My last blog recorded our brief stop in Cincinnati, Ohio, USA on our way home from holiday in Bloomington, Indiana, USA. While in Cincinnati my wife and I made a visit to the Contemporary Arts Centre (actually “Center” ) which left a rather nasty taste in my mouth.
One of the works of art, by Tom Marioni in an exhibition entitled Beer, Art, and Philosophy (to none of which I’m allergic) was a large painting of the Greek letter pi. Beside the picture was a notice, by the artist, explaining that pi represents the ratio of the circumference to the diameter of a circle and that, although special computers had been built which have calculated the decimal expansion of pi to billions (presumably US billions) of places, no recurrence of the figures had been found. Mathematicians therefore believed that it was unlikely that there was any recurrence in the decimal expansion of pi.
I immediately wrote a correction on a scrap of paper and added it to the description of the exhibit but I noticed, as I was leaving, that
- not only did the book of the exhibition perpetuate the idea that the justification for mathematicians’ belief in the irrationality of pi was a computer program followed by a conjecture
- but also, my helpful label had been removed.
Aristotle conjectured that the diameter and circumference of a circle are not commensurable and, of course, Johann Lambert proved it in 1766—quite a while ago.
So, I have spent a lot of time wondering whether this invalidates the work of art. Certainly I think that the gallery removing my explanation is dishonest and leaves the work grubby but, if the artist genuinely believed what he wrote (and drew) then is the picture any less a work of art?
My first thought was of the other mislabelled pictures I’ve seen. In the Canadian National Gallery in Ottawa, for instance, there is a fine piece of pornography by Lucas Cranach the Elder clearly labelled Venus. She’s no more Venus than I am but I can accept this lying label because I don’t believe that Cranach had any illusions other than that calling it Venus made it more palatable and therefore more saleable—he wasn’t confused.

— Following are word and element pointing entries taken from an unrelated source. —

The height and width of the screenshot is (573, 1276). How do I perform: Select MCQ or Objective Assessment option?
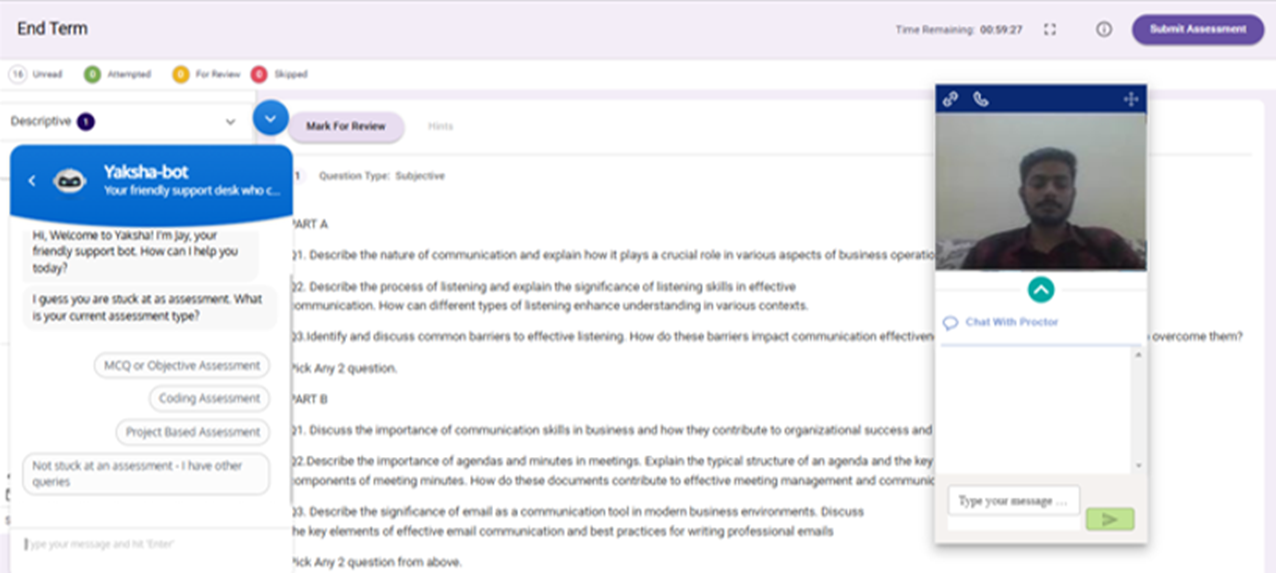coord(182,366)
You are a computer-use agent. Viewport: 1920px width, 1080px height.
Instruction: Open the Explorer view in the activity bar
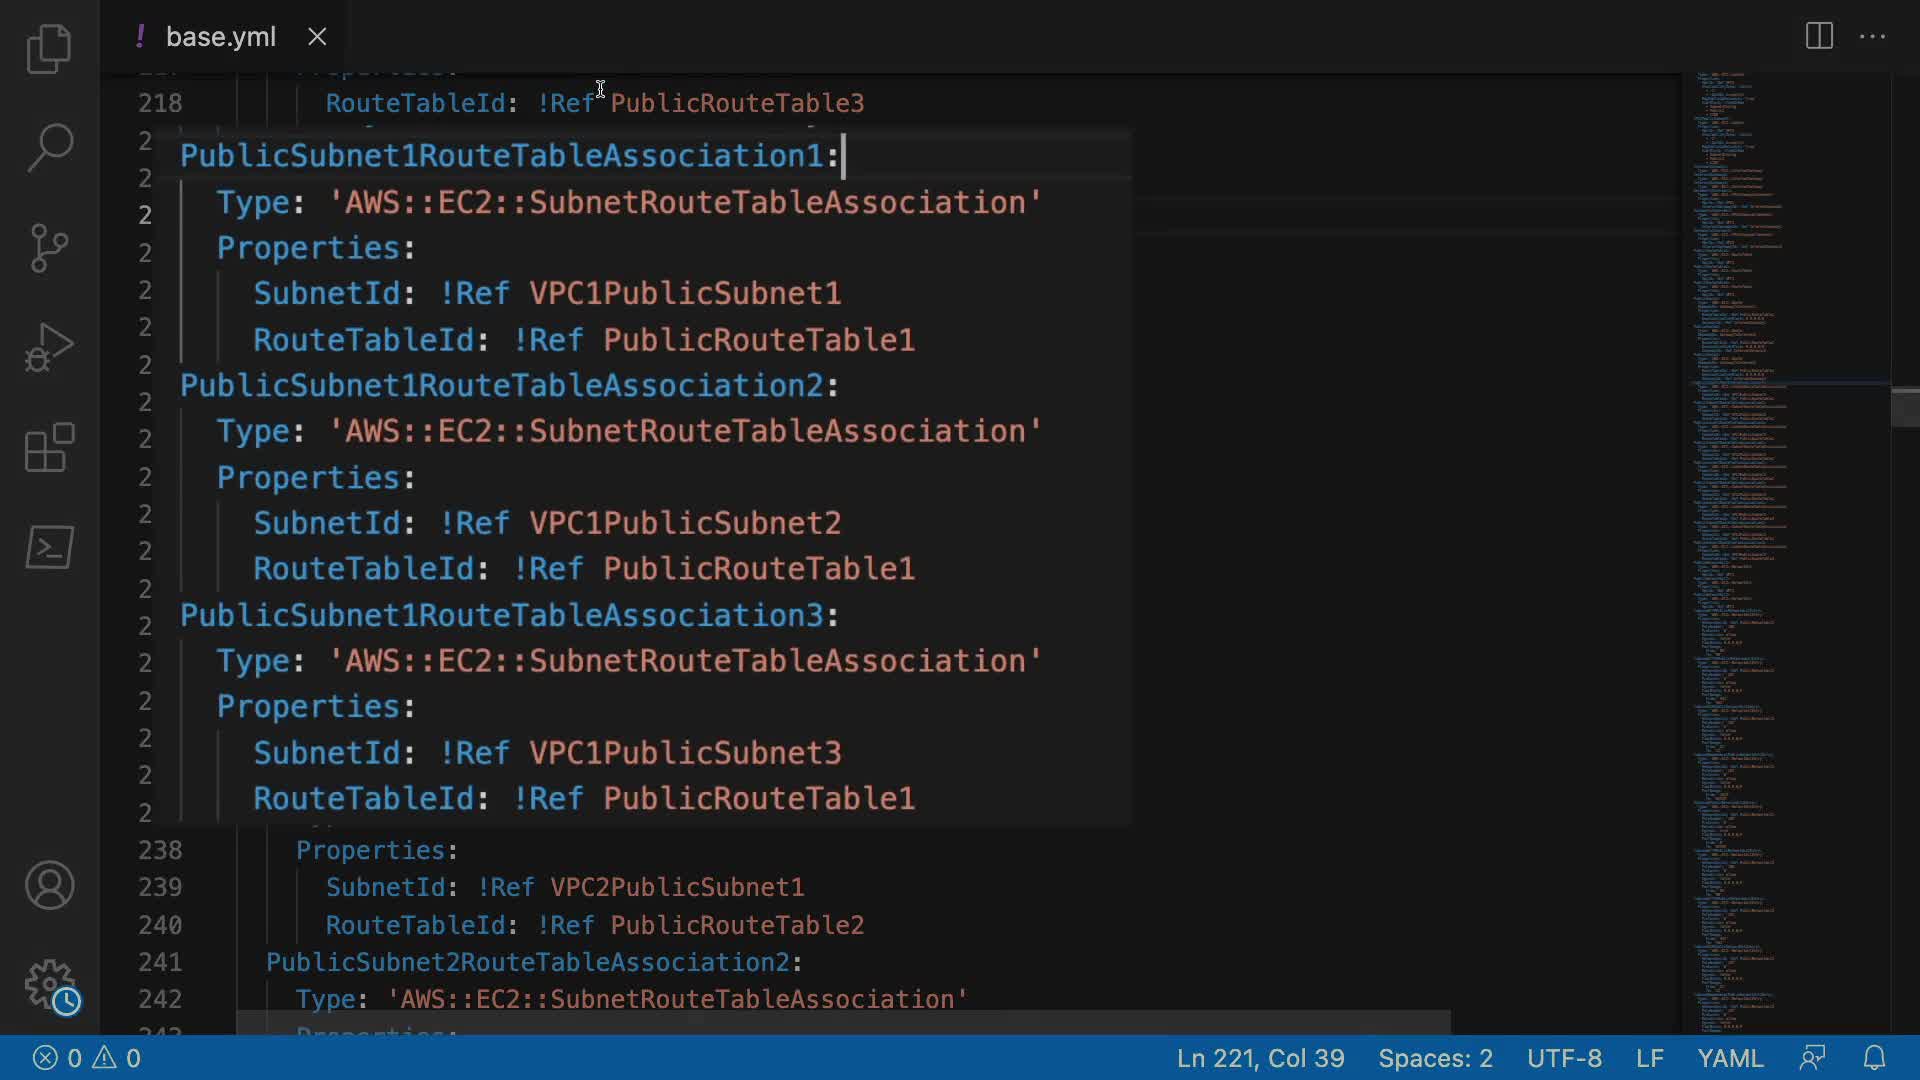(x=49, y=49)
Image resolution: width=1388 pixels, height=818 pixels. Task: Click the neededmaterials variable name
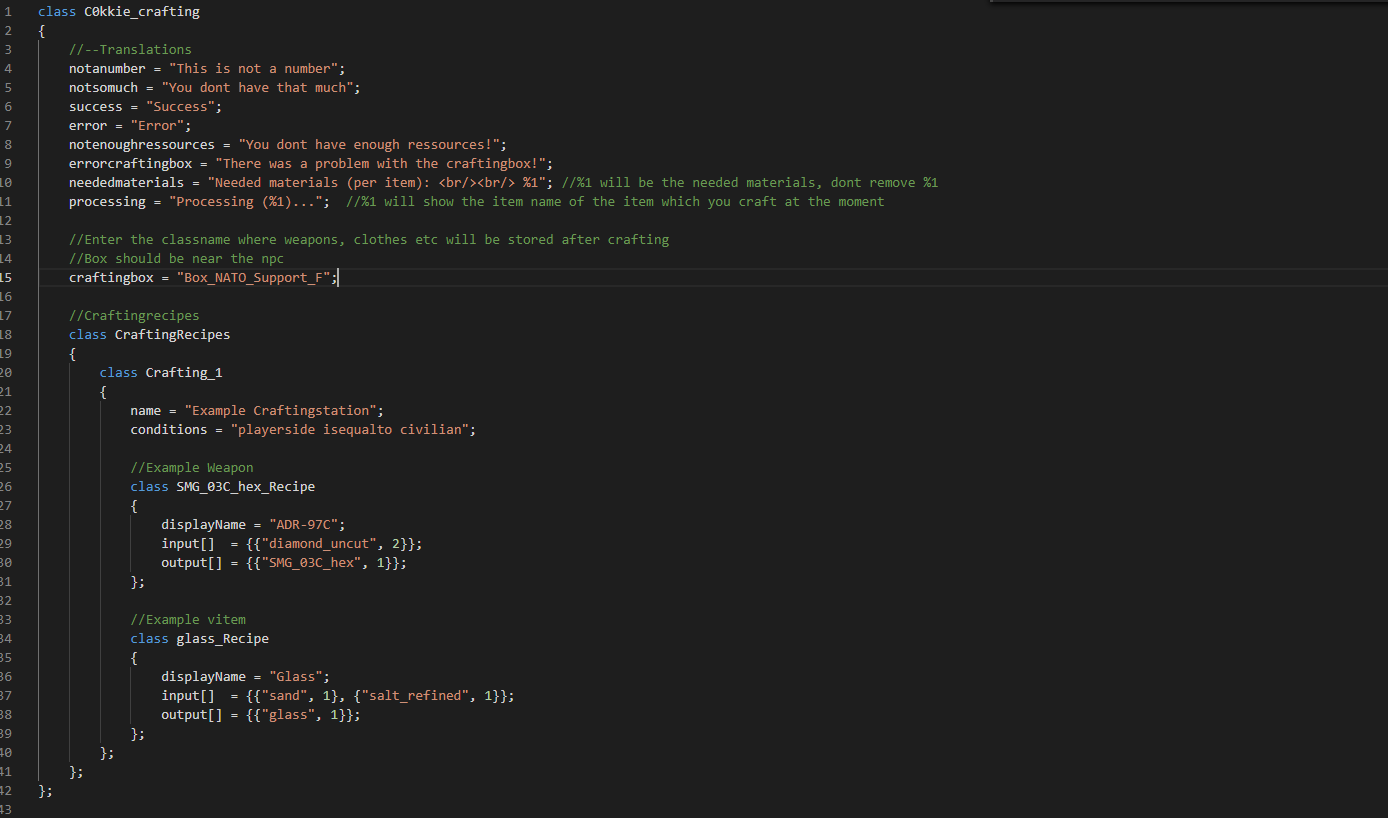(126, 182)
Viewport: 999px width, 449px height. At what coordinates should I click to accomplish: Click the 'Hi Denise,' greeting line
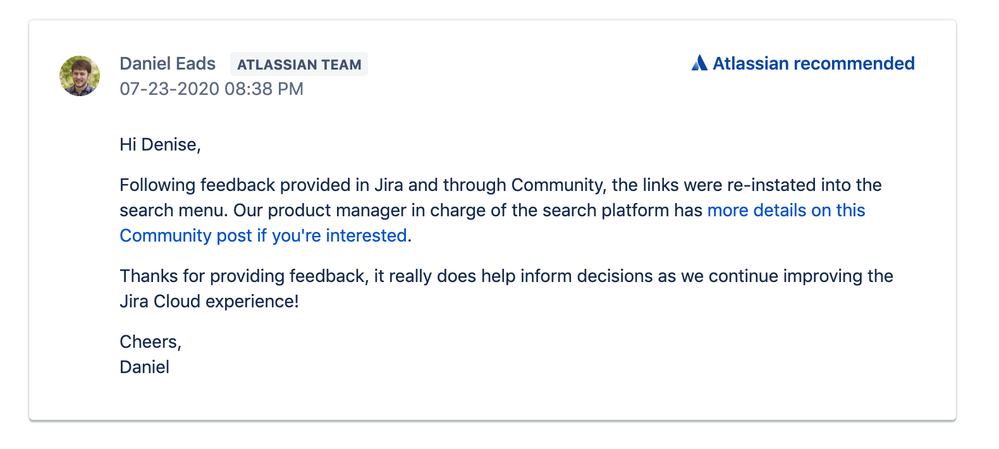(160, 145)
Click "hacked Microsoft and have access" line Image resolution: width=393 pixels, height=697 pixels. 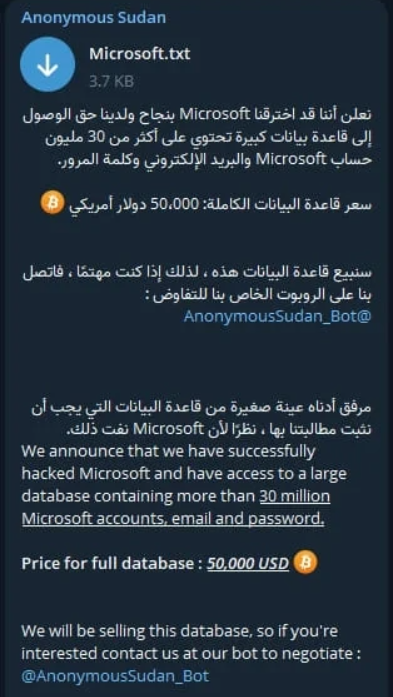click(x=184, y=474)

Then there are all the Rembrandts with biblical characters dressed in contemporary Dutch clothing. Is that dishonest? I don’t believe so—the bible records universal rather than historical events.
Again there are the historical inexactitudes that shew, for example, General Wolfe expiring a hero’s death (Benjamin West) or Bonnie Prince Charlie being rowed in fine fashion across the sea to Skye by Flora MacDonald. These are lies of a different order—lies perpetuated as propaganda and therefore somehow more acceptable.
Given these dishonesties, ones I can accept, why do I react so violently to the dishonest pi and why do I still feel strongly about it a week later? The difference, I think, is that in the examples above, Cranach, Rembrandt and even West were not deluded: they simply decided to paint a fiction as another person might write a novel. But Marioni’s expression of pi was based on a falsehood and, once he knows the truth, by not correcting that falsehood, he is lying to every observer of the picture: the picture expresses something that is untrue. Presumably, if Marioni had known that pi had been proven irrational 240 years ago and that this was not an empirical observation based on output from a computer, he would have drawn a different picture. If such a fundamental change in understanding did not cause a change in the picture, then the picture could not have been the result of genuine feeling.
So, where does the responsibility lie? We cannot blame the artist for ignorance (although we can perhaps blame his mathematics teacher) but we can blame the gallery. I doubt that I was the first to point out this error and, by continuing to display the picture, the gallery is perpetuating a lie. And that is not true art.